##### EXTRACTED ENTRIES

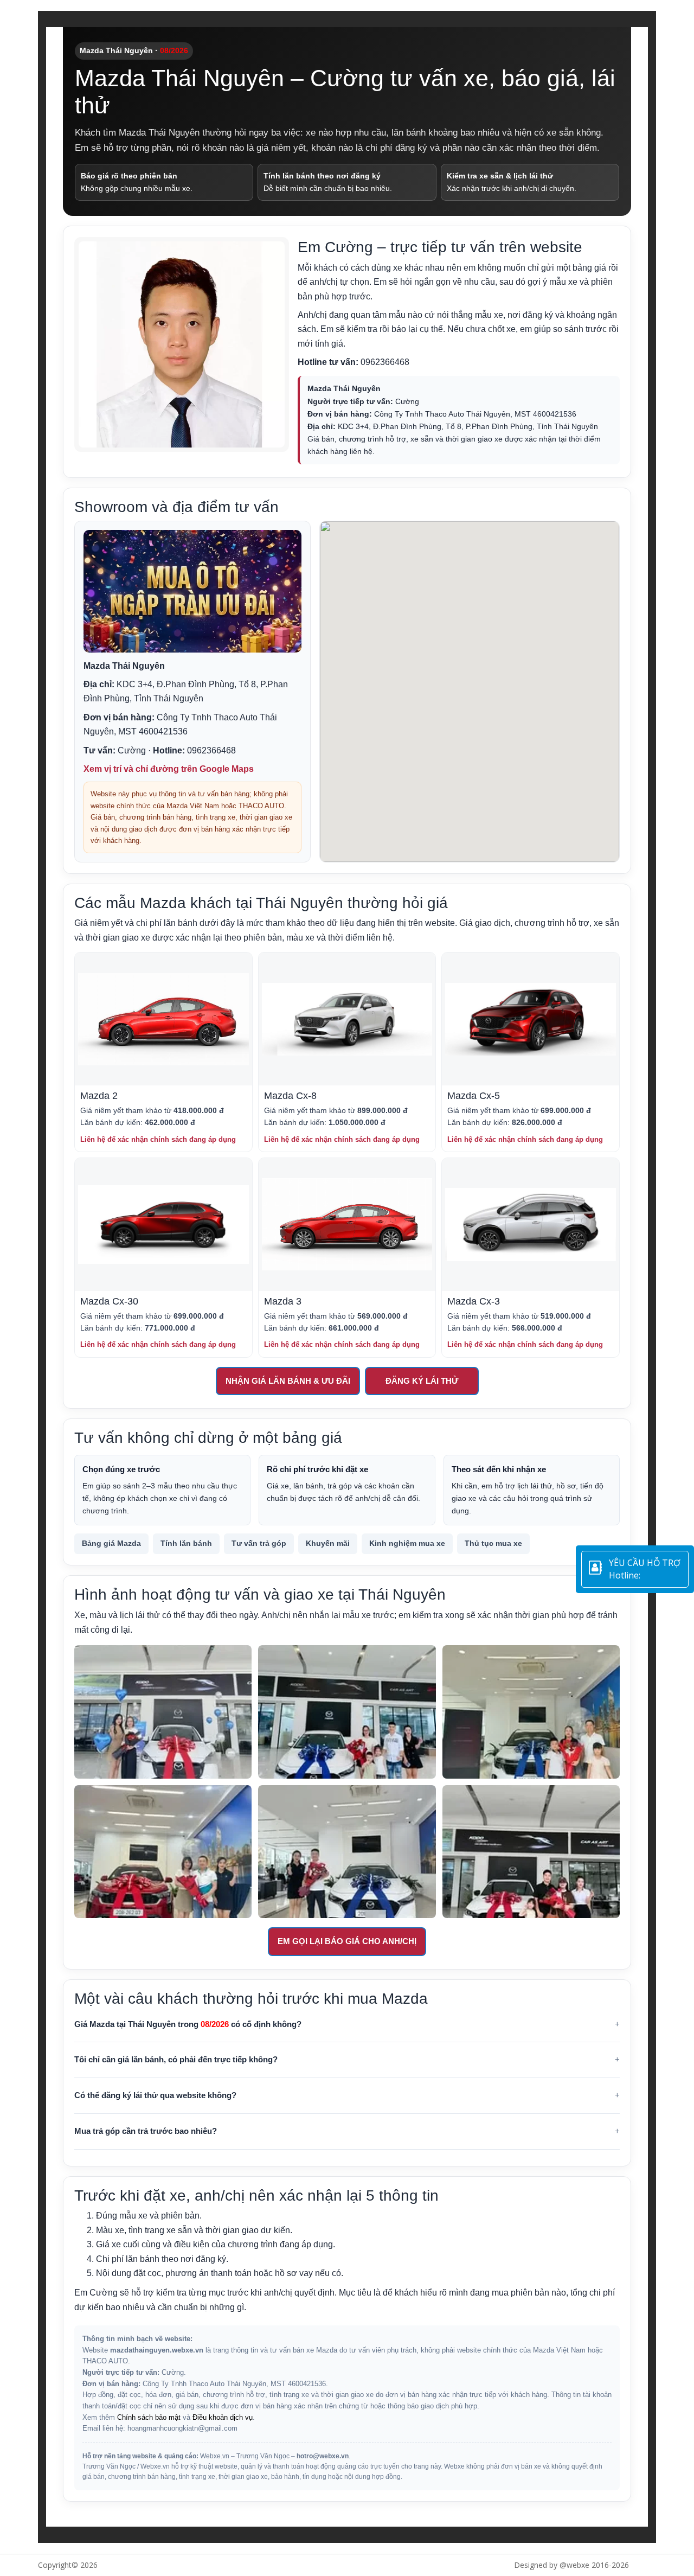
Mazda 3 (282, 1301)
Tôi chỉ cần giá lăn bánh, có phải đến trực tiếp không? (176, 2059)
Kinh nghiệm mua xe (407, 1543)
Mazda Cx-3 (473, 1301)
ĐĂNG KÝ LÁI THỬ (421, 1380)
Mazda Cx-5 (473, 1095)
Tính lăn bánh (186, 1543)
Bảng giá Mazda (111, 1543)
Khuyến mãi (328, 1543)
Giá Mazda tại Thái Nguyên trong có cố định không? (187, 2024)
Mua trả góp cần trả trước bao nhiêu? (145, 2131)
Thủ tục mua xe (493, 1543)
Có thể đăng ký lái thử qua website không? (155, 2095)
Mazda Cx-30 (109, 1301)
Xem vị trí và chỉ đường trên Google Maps (168, 769)
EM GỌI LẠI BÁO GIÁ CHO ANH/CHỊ (347, 1941)
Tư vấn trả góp (259, 1543)
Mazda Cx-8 (290, 1095)
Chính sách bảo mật (149, 2417)
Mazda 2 (99, 1095)
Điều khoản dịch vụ (222, 2417)
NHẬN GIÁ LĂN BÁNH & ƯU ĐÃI (288, 1380)
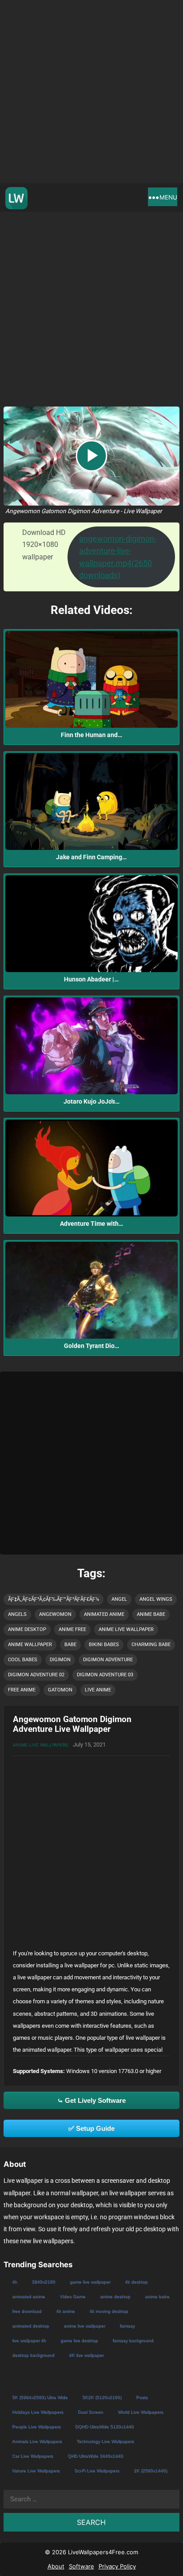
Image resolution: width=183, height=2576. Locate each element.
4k (14, 2281)
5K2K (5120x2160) (101, 2397)
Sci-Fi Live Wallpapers (96, 2470)
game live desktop (79, 2340)
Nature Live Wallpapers (36, 2470)
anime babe (151, 1614)
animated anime (104, 1614)
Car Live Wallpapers (32, 2455)
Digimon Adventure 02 (36, 1675)
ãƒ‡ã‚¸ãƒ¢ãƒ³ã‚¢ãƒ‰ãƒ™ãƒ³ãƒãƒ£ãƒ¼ (53, 1599)
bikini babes (104, 1644)
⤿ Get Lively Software (91, 2100)
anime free (72, 1629)
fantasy (127, 2325)
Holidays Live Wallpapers (37, 2411)
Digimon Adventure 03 (105, 1675)
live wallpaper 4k (29, 2340)
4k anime (65, 2311)
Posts (141, 2397)
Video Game (72, 2296)
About (56, 2566)
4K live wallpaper (86, 2355)
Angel (119, 1599)
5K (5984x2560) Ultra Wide (40, 2397)
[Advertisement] (91, 91)
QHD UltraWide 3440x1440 (95, 2455)
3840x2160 (43, 2281)
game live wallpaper (90, 2281)
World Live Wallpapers (140, 2411)
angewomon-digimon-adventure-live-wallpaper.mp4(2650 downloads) (117, 557)
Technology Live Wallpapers (105, 2441)
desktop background (33, 2355)
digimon (60, 1660)
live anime (98, 1690)
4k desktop (136, 2281)
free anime (22, 1690)
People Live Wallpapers (36, 2426)
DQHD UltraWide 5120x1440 (104, 2426)
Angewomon (55, 1614)
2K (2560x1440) (150, 2470)
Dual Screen (90, 2411)
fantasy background (132, 2340)
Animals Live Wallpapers (37, 2441)
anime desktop (27, 1629)
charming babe (151, 1644)
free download (26, 2311)
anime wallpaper (30, 1644)
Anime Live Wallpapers (40, 1744)
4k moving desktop (108, 2311)
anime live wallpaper (126, 1629)
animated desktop (30, 2325)
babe (70, 1644)
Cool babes (22, 1660)
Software (81, 2566)
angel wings (155, 1599)
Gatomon (60, 1690)
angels (17, 1614)
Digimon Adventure (108, 1660)
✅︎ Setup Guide (91, 2128)
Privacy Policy (117, 2566)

##########

> ABOUT THIS EXERCISE: Could you report every line of the material that contains the string "không"?

> YOUR SOLUTION:
Tôi chỉ cần giá lăn bánh, có phải đến trực tiếp không? (176, 2059)
Giá Mazda tại Thái Nguyên trong có cố định không? (187, 2024)
Có thể đăng ký lái thử qua website không? (155, 2095)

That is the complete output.